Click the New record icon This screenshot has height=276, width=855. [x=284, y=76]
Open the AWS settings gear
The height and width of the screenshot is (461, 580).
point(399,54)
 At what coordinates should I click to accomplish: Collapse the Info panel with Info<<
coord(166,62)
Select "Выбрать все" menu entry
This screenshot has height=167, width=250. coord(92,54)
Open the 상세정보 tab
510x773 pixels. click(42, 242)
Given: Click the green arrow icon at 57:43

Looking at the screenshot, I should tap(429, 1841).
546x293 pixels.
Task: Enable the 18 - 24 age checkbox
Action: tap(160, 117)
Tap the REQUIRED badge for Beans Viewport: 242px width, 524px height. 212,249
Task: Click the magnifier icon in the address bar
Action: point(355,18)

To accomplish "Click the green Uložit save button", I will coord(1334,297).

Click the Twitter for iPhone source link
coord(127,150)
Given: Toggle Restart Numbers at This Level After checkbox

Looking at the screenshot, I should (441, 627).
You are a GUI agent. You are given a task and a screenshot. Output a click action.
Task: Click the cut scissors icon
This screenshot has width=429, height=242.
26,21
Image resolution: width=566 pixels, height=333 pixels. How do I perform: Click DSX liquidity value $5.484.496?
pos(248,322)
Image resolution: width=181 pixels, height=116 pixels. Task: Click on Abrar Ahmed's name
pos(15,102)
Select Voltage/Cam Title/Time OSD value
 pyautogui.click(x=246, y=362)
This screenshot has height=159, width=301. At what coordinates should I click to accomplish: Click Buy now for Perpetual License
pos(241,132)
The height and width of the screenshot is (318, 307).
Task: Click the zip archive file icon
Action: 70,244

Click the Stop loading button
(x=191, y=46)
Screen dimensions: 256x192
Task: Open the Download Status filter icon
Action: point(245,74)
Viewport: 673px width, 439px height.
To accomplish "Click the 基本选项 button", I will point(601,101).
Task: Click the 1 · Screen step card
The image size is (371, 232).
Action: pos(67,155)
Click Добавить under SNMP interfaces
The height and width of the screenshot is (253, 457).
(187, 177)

:: Assigned task ::
Word for word, write out the entire listing once more.

:: Answer space ::
Click the New record icon This screenshot has height=276, width=855. [x=284, y=76]
Open the AWS settings gear
The height and width of the screenshot is (461, 580).
point(399,54)
 At what coordinates should I click to accomplish: Collapse the Info panel with Info<<
coord(166,62)
Select "Выбрать все" menu entry
This screenshot has height=167, width=250. coord(92,54)
Open the 상세정보 tab
510x773 pixels. click(42, 242)
Given: Click the green arrow icon at 57:43

Looking at the screenshot, I should tap(429, 1841).
546x293 pixels.
Task: Enable the 18 - 24 age checkbox
Action: tap(160, 117)
Tap the REQUIRED badge for Beans Viewport: 242px width, 524px height. 212,249
Task: Click the magnifier icon in the address bar
Action: point(355,18)

To accomplish "Click the green Uložit save button", I will coord(1334,297).

Click the Twitter for iPhone source link
coord(127,150)
Given: Toggle Restart Numbers at This Level After checkbox

Looking at the screenshot, I should (441, 627).
You are a GUI agent. You are given a task and a screenshot. Output a click action.
Task: Click the cut scissors icon
This screenshot has width=429, height=242.
26,21
Image resolution: width=566 pixels, height=333 pixels. How do I perform: Click DSX liquidity value $5.484.496?
pos(248,322)
Image resolution: width=181 pixels, height=116 pixels. Task: Click on Abrar Ahmed's name
pos(15,102)
Select Voltage/Cam Title/Time OSD value
 pyautogui.click(x=246, y=362)
This screenshot has height=159, width=301. At what coordinates should I click to accomplish: Click Buy now for Perpetual License
pos(241,132)
The height and width of the screenshot is (318, 307).
Task: Click the zip archive file icon
Action: 70,244

Click the Stop loading button
(x=191, y=46)
Screen dimensions: 256x192
Task: Open the Download Status filter icon
Action: point(245,74)
Viewport: 673px width, 439px height.
To accomplish "Click the 基本选项 button", I will point(601,101).
Task: Click the 1 · Screen step card
The image size is (371, 232).
Action: pos(67,155)
Click Добавить under SNMP interfaces
The height and width of the screenshot is (253, 457).
(187, 177)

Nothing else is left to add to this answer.